Plant scientists at ETH Zurich have recently celebrated a world first at the ETH Zurich’s research station in Lindau-Eschikon: the launch of the ETH Field Phenotyping Platform (FIP), a unique crop phenotyping system. This gives researchers an incredibly accurate tool for measuring and monitoring the health and performance of field crops.
Driving towards the ETH Institute of Agricultural Sciences’ Research Station in Lindau-Eschikon, near Zurich, a series of tall masts immediately catches the eye and raises the question: what purpose could they possibly serve? Researchers from the Crop Science Group at ETH Zurich have now revealed their secret. On Friday 10th June, they held a small ceremony to launch a global first: an innovative crop phenotyping system that transfers sophisticated research capabilities from the lab to the field.
This new system will allow the scientists to study the crops in high detail virtually through the entire year. Their mission is to discover the differences between the individual plant varieties and to determine how long they need to flower, or to discover the exact link between their growth and the ambient temperature and soil moisture. The ETH researchers are currently studying hundreds of small plots of different varieties of wheat, soy, maize, buckwheat and forage grasses.
The monitoring system also allows the scientists to investigate whether – and how – fungal diseases develop on the crops, or to monitor weed cover on the ground. “In the long run, our system is a valuable tool for crop cultivation and precision farming”, summarises Achim Walter, Professor of Crop Science at ETH Zurich.
Inspired by televised football matches
It was Professor Walter who originally came up with the idea of building a phenotyping system for crop research in the field.
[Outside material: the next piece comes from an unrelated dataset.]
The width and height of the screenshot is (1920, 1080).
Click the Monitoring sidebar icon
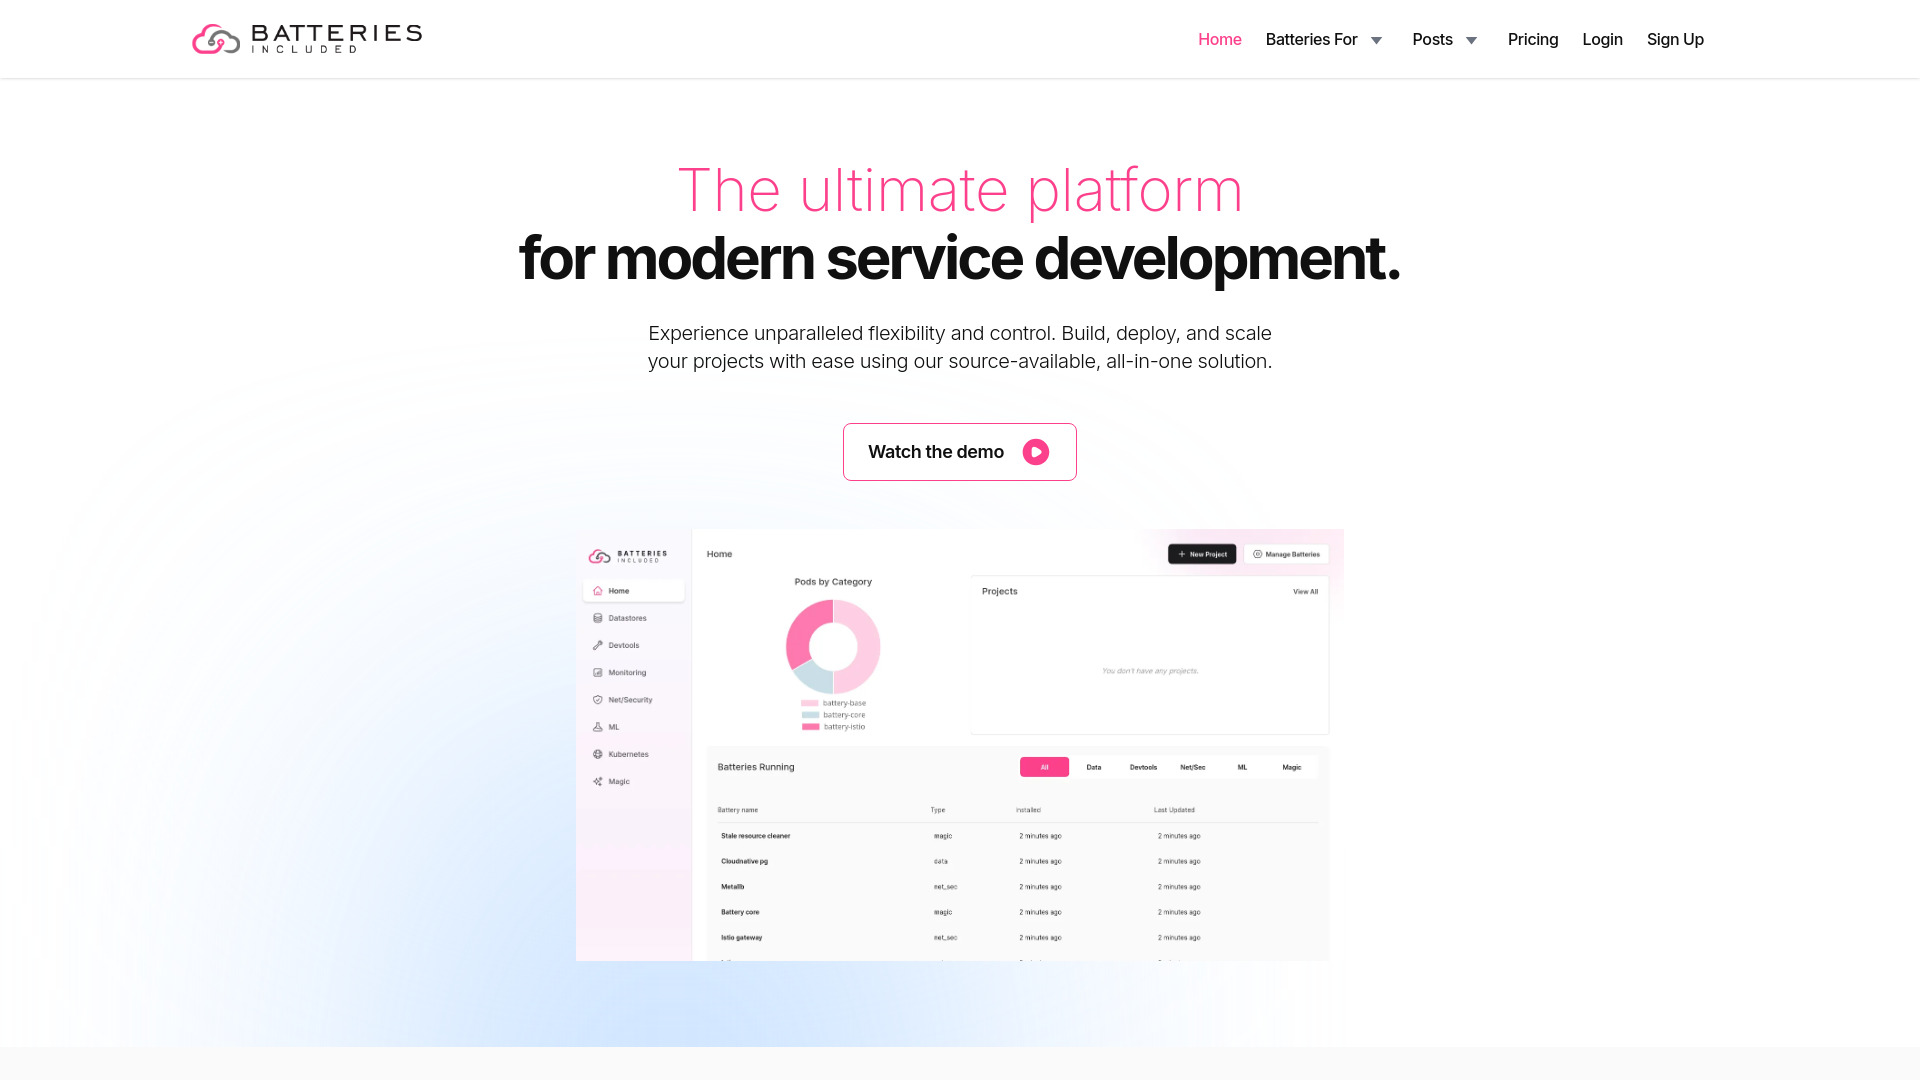point(597,673)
He was inspired by the “spider cams” suspended above football stadiums and currently used in the broadcasts of the Euro 2016 matches. These cameras provide a “birds eye” view of the football pitch for TV viewers.
The phenotyping system is based on the same principle as the spider cams: four masts, each one 24 metres high, are positioned at the four corners of a trial plot measuring 100 x 130 metres. Between them run double-braided aramid cables carrying the moving sensor head, which hovers up to seven metres above the ground. Electric cable-winches at the foot of the masts adjust the lengths of cable between the sensor head and the masts, allowing the sensor to be accurately positioned anywhere above the plot without touching the ground or disturbing the crops. The sensor head is also equipped with a laser measuring device, multispectral cameras, an infrared camera and two spectrometers.
A digital farming experiment
The phenotyping system is already a device commonly used in the field, supplying data that can also be used to calibrate images from drones. Professor Walter hopes to be able not only to gather a wealth of valuable trial data, but also to discover more about the limitations and potential applications of different sensors suitable for use in farming in future, for example on tractors, drones or smartphones. “In ten years’ time the experienced eye of the farmer and grower will be supported by a broad range of digital tools capable of identifying diseases and providing information on the potential use of crop agents, for example. This system enables us to find out sooner and more accurately exactly what challenges we need to tackle in future. What type of advice do we want? Which tasks can we delegate to algorithms and machines, and how much can we depend on them?”